Americredit skids off the road
Americredit (ACF) ran smack into the tapped-out consumer Tuesday. The car lender swung to an unexpected second-quarter loss of $19 million, or 17 cents a share, from a year-ago profit of $95 million, or 74 cents a share. The Fort Worth, Texas, company said it had to build its loan losses, much as bigger lenders such as Citi (C) and Bank of America (BAC) have had to do this quarter. For its part, Americredit warned that loan charge-offs soared by more than a percentage point from year-ago levels to 6.9 percent, while accounts more than 60 days late rose to 3 percent from 2.6 percent last year. “The December quarter was challenging on many fronts, with weaker credit performance and uncertainty in the capital markets,” CEO Dan Berce said. The company cut its earnings forecast for the year ending in June by almost a dollar a share, to a range of $1.35-$1.55 a share from the previous $2.30-$2.50. The stock was halted in late action Tuesday, but it’s only fair to expect Americredit shares to skid when trading reopens this evening.
Street punishes Best Buy’s success
By James Ledbetter
I’m glad I’m not a public company. If I were, I could have a really good day, and still get beat up. Like I win a Pulitzer Prize, and the Street sells, thinking: “Well, he’s peaked.”
That’s kind of what’s happening to Best Buy (BBY) today. The electronics retailer posted a boffo third quarter this morning, with sales and profits both above analysts’ expectations. Net income was $228 million, up more than 50 percent from last year, which is not bad when you consider the various gloom-and-doom data haunting retailers these days. Same-store sales - a critical metric - were up nicely, and the company’s Geek Squad service business is also growing, which is important because it has higher margins than Best Buy’s overall business.

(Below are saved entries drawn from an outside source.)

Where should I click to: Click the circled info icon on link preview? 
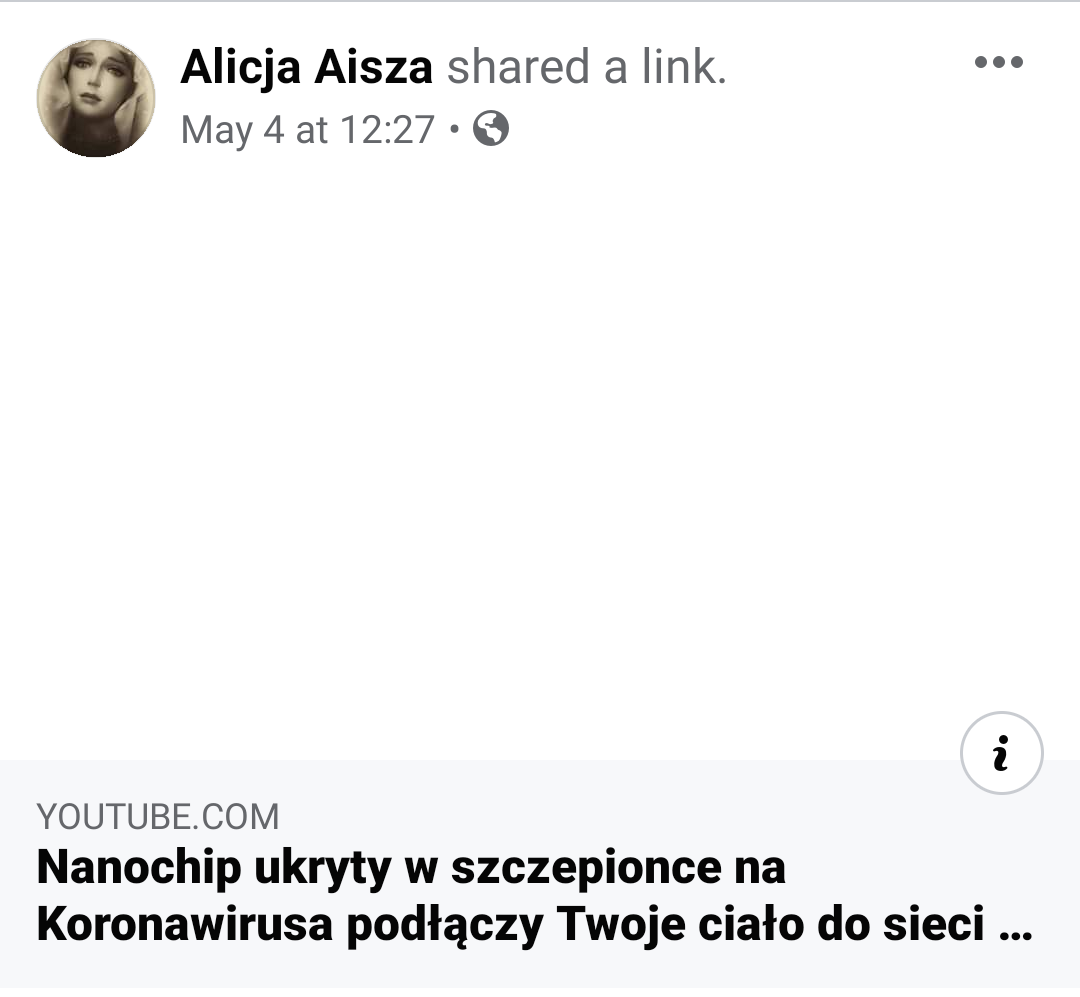click(1001, 753)
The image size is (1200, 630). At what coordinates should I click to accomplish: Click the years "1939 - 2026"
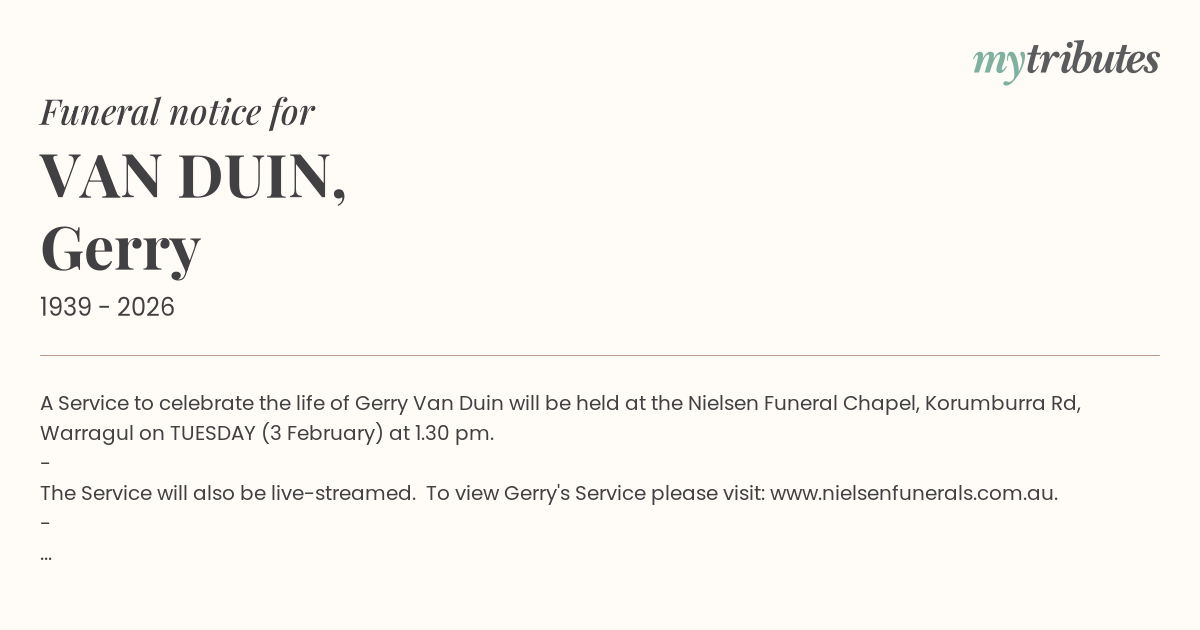pyautogui.click(x=107, y=308)
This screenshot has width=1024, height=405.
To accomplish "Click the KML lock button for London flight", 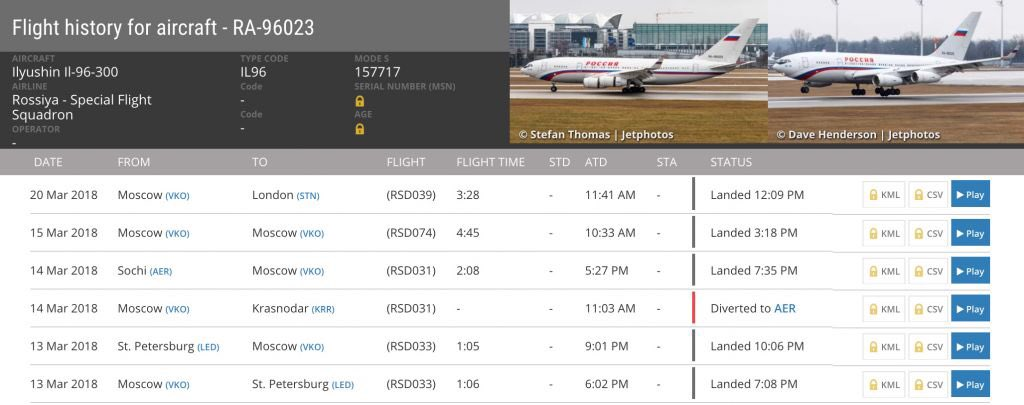I will point(884,195).
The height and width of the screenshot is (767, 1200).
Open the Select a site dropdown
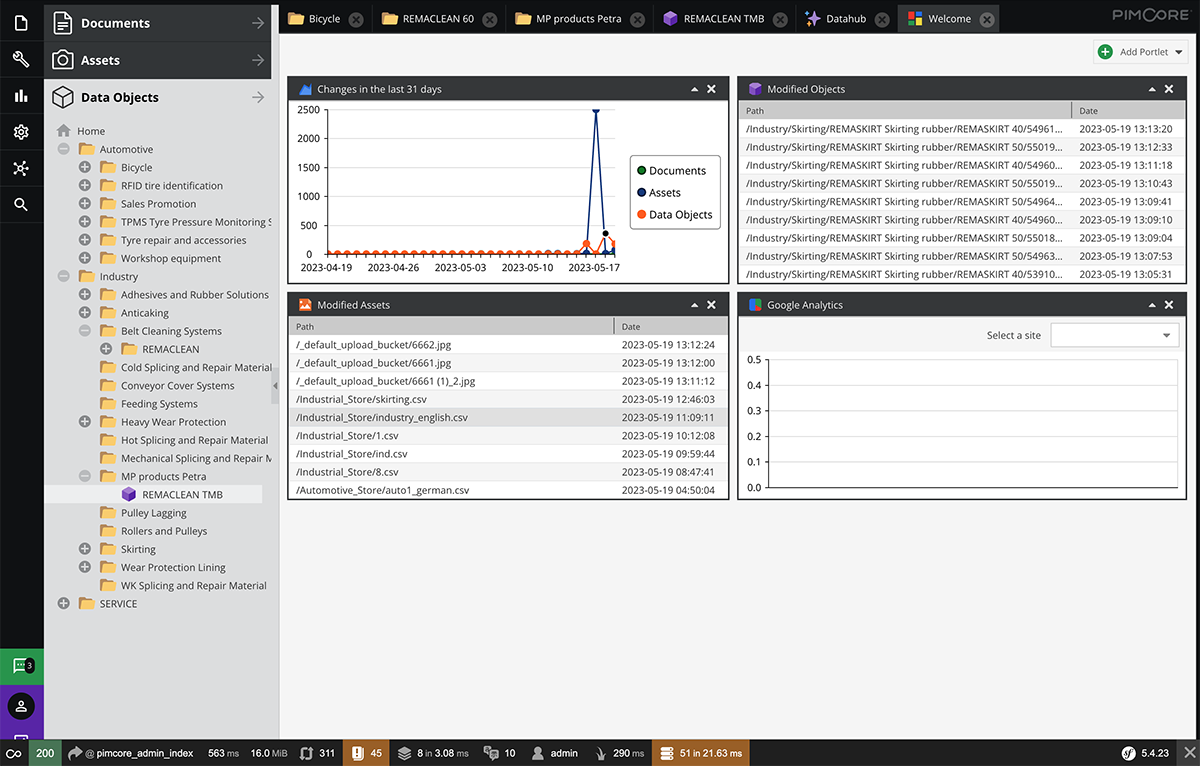click(1114, 336)
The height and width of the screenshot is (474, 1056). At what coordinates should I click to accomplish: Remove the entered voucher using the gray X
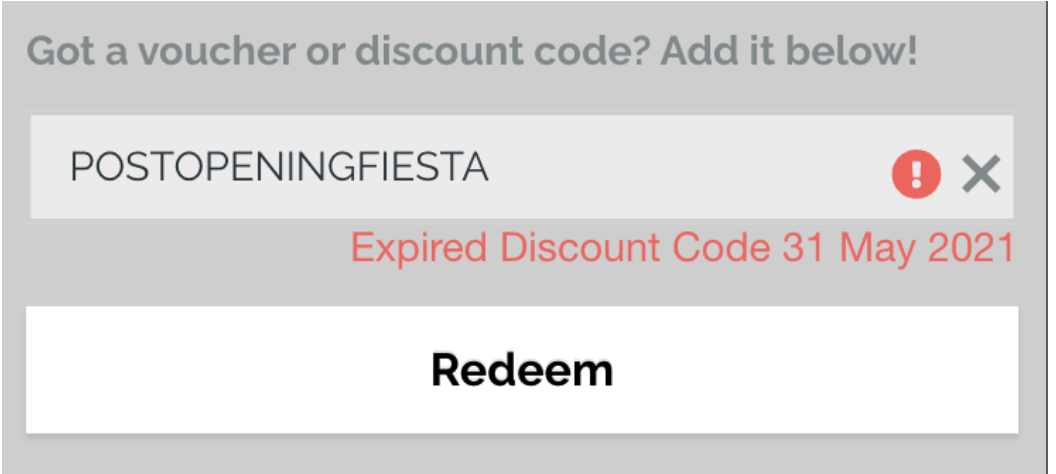tap(981, 177)
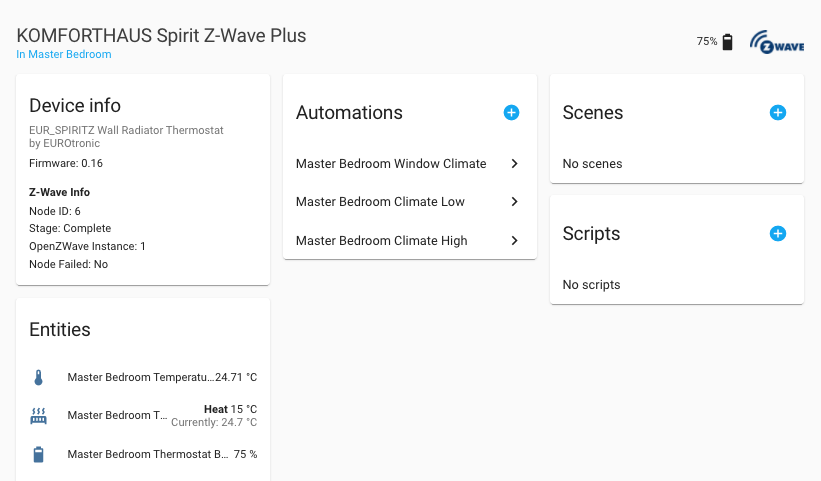Expand Master Bedroom Climate High chevron
The height and width of the screenshot is (481, 821).
coord(514,240)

And how does Wall Street react? The stock is down about 2.75 percent as of midday. I can’t make sense of that. AP quotes a Credit Suisse analyst who’s raising his profit projections based on today’s data, and still investors are spooked. Evidently sellers are claiming that the numbers are inflated because there was an extra reporting week in November this year. To which I say: any analyst who didn’t look at the calendar and factor that into earnings projections isn’t worth the price of spreadsheet software. If Americans are continuing to buy flat-screen TVs and GPS devices, it speaks to a certain level of consumer confidence, and who cares what time of the month they make their purchases?
If Best Buy has a terrible fourth quarter I will bow to the wisdom of my superiors. But I think Best Buy had the misfortune to announce earnings on a day that Wall Street woke up on the wrong side of the credit crunch.
UPDATE: With an hour left to trade on Tuesday, BBY is having a mini-rally (along with much of the market), and is now down less than 1 percent for the day. Perhaps some investors saw it the way I did and bought? (Update to update: the stock finished Tuesday at $51.62, up almost 1 percent.) Also, Pete from Newtown, CT, makes an excellent point below which I wish I’d included: this does seem to be a classic instance of buy the rumor, sell the news.
Bigwigs see recession — and worse
Three big-name economists have a distinctly gloomy view of the world this morning. In the Financial Times, former Treasury Secretary Larry Summers joins the crowd predicting the United States will tumble into recession under the weight of a spreading credit crunch. He says the Fed should ease rates further to stave off a deepening credit crisis, as “levels of the Fed funds rate that were neutral when the financial system was working normally are quite contractionary today.”
In the New York Times, Yale economics professor Robert Shiller warns the housing crisis is deepening. He calls for a fundamentally new approach to staving off foreclosures and keeping Americans in their homes, including changes to bankruptcy law and a rethinking of the role of institutions such as Fannie Mae (FNM). He calls the official response to the housing bust and related credit issues “anemic.”
And not to be outdone, NYU economics professor Nouriel Roubini says on his website that the 3.5% decline in American consumers’ average Black Friday spending shows that a U.S. hard landing and global slowdown are inevitable. He even calls for a stock market crash, saying, “Once the evidence of an economic hard landing is clear even to stock market investors – it is certainly clear to bond markets and to credit markets by now – you can expect a sharp fall in stock prices, a process that has already started in financial stocks, discretionary consumer stocks, retail stocks and housing related stocks.” Nothing like starting the week off on an upbeat note.
Starbucks’ miss: No free lunch
The bad news out of Starbucks (SBUX) and FedEx (FDX) has Barry Ritholtz railing about inflation again. On Thursday, Starbucks said foot traffic in U.S. stores dropped for the first time ever in the most recent quarter, as the company boosted prices to offset rising costs. Friday, FedEx cut its earnings forecasts, citing surging fuel costs and weak volume. Ritholtz wonders what other firms might be seeing the same problems and reminds us ominously that while the Fed can cut rates to its heart’s content, “there is no free lunch.”